| Exercise details |
Could you filter the records below and keep only the lines with the word "Show"?

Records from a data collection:
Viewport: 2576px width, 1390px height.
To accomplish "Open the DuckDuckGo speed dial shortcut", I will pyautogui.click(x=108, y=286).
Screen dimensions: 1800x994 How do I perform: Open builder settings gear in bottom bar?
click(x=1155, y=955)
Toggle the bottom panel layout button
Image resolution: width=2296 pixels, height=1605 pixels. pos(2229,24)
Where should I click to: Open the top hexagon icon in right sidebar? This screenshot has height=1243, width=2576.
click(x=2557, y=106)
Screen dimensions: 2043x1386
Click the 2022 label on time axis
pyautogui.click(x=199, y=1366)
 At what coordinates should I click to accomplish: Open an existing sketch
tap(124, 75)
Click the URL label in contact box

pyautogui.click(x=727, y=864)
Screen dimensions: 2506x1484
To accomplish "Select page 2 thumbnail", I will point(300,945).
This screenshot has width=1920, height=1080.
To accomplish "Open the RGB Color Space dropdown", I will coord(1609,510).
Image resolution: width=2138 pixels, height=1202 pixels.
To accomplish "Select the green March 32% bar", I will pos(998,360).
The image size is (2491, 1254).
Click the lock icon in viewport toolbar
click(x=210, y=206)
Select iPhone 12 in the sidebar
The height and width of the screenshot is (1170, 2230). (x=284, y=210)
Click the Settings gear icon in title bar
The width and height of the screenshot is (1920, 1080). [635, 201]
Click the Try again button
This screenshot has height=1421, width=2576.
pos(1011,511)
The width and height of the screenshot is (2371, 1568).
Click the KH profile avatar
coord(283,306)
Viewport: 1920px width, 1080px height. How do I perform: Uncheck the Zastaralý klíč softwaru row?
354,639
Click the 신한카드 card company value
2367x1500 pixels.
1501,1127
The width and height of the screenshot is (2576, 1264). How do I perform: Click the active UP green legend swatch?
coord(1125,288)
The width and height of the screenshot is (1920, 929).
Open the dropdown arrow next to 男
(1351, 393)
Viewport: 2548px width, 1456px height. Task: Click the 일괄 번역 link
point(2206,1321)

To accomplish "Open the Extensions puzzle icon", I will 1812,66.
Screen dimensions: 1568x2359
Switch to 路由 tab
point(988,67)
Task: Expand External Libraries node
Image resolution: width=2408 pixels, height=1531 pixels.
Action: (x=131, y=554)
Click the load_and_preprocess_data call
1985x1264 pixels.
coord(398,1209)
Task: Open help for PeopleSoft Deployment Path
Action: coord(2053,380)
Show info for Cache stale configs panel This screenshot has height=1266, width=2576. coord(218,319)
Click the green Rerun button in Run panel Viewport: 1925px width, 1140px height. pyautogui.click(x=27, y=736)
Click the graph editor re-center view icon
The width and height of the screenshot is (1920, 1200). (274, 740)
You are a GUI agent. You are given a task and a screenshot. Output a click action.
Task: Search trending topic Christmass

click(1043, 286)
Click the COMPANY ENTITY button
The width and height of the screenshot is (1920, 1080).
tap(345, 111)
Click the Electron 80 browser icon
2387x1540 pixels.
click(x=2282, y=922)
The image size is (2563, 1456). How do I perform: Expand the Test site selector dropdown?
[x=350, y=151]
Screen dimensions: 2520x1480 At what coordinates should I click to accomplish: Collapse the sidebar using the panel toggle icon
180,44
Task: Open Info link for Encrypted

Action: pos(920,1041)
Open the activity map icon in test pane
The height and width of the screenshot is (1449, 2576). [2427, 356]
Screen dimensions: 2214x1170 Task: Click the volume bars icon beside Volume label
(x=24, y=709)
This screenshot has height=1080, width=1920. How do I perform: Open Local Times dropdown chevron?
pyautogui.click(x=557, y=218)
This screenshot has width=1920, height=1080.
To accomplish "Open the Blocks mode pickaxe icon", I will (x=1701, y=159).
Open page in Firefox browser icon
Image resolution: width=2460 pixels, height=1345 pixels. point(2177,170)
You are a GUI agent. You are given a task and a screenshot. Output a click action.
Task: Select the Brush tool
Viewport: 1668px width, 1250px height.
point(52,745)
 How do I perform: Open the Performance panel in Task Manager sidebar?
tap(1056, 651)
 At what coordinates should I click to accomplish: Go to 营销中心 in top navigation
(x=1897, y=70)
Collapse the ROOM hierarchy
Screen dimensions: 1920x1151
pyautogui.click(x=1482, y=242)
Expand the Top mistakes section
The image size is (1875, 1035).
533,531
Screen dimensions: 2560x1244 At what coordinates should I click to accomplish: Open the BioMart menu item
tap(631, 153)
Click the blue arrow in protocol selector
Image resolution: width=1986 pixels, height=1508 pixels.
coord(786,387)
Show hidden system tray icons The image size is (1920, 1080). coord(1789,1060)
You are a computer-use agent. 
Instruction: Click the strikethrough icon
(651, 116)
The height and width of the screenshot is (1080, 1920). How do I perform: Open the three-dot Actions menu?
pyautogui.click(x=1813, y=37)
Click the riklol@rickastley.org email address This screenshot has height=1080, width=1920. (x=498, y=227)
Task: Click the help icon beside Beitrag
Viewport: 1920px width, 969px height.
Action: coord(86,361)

| Response to the task |
Show info for Cache stale configs panel This screenshot has height=1266, width=2576. coord(218,319)
Show hidden system tray icons The image size is (1920, 1080). coord(1789,1060)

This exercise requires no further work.